Después de nuestra travesía por la cuerda de los tres mil en Sierra
Nevada, nos encontramos un poco huérfanos de proyectos.
Por eso, y
porque era una idea preciosa, fue muy bien acogida la ocurrencia de Tomás de
coronar el pico más alto de cada provincia de España, así que en nuestra
oficina del bar Cardenal nos pusimos en marcha.
Ya teníamos
hecho el Mulhacén y podíamos tachar Granada. Sólo nos quedaban 51 cumbres, y
optamos por lo más fácil: estrenarnos con el Terril, la cota más alta de
Sevilla con 1.129 metros.
| Antonio, Alvaro y Tomás en el punto geodésico del Terril |
El domingo 27
de Diciembre salimos temprano Nicolás, Lawton, Tomás, Álvaro, Alejandro,
Antonio y yo dirección Pruna, donde Lawton y Fátima quisieron hace años
comprarse una casa y desistieron, pues aunque Lawton está muy acostumbrado al
Bronx, Pruna les pareció territorio comanche sin conquistar.
![]() |
| Alvaro, un grande del ochomilismo en el Terril |
| La niebla no nos dejo apreciar las vistas de toda la provincia |
La ruta empieza con una fuerte subida dirección SE que nos llevaría hasta el collado del pluviómetro, desde donde hay una bonita vista de ambos pueblos. Saludamos a un pastor que había llevado hasta allí sus ovejas, y continuamos subiendo para buscar la cuerda, que no se veía bien por la niebla que se había formado arriba. Faldeamos el cerro previo, perdimos algo de cota, y en un rato encaramos la subida final hasta la cima del Terril, donde perdimos la protección de la ladera y nos dio de lleno el viento, que soplaba fuerte y frío. Merece la pena la vista de la cara norte del Peñón de Algámitas, las sierras de Grazalema, de las Nieves, de Alhama, …
Trotamos
después toda la bajada, donde nos cruzamos con un grupo de Scouts de El Puerto
de Santa María plagado de gorditas resoplando, y llegamos al coche.
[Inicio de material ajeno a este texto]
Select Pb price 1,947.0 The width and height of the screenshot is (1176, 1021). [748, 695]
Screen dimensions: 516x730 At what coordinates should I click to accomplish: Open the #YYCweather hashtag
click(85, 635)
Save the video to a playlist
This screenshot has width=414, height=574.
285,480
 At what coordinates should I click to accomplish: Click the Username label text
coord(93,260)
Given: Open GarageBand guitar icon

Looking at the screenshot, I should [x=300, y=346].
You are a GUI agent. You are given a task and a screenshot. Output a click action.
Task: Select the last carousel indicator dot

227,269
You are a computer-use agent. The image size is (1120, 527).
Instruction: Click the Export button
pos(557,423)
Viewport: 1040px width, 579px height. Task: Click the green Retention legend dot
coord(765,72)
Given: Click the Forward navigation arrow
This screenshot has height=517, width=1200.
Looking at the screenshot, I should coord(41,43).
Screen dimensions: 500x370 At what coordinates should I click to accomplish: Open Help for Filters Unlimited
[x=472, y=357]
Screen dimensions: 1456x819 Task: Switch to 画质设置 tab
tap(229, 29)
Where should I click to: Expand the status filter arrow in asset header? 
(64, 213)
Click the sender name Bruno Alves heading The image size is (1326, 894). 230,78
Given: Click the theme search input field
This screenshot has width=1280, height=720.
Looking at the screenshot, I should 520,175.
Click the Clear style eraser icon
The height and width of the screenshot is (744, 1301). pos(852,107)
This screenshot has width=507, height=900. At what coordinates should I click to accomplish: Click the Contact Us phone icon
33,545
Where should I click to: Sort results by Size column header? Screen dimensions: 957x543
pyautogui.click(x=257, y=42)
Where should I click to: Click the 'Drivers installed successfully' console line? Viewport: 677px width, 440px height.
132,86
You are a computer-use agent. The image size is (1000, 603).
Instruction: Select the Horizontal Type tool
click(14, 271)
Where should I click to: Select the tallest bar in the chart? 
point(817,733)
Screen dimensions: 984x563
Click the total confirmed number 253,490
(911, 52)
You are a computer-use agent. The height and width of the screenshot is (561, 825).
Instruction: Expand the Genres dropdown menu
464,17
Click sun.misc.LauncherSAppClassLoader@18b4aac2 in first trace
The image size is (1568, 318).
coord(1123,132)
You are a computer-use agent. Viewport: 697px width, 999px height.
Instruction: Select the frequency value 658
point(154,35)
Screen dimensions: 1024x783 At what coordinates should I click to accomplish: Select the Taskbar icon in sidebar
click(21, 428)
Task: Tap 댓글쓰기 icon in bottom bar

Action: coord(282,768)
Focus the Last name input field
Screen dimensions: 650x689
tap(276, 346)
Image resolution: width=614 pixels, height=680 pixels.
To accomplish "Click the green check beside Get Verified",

En total,
unas dos horas de preparación para la segunda parte del proyecto: buscar una
buena venta para almorzar.
| En la cima de El Terril |
Se da la
curiosa circunstancia de que Álvaro, si sale de copas la noche anterior a una
ascensión, después tiene algunos malestares que achaca al mal de altura.
Y entre Morón
de la Frontera y Arahal, paramos en una venta estupenda donde, junto a una
agradable chimenea encendida, comimos carne mechada, queso, salchichón y
chorizo, unos garbanzos bastante buenos y carne en salsa en una muy animada conversación.
Ya estábamos deseando subir a la siguiente.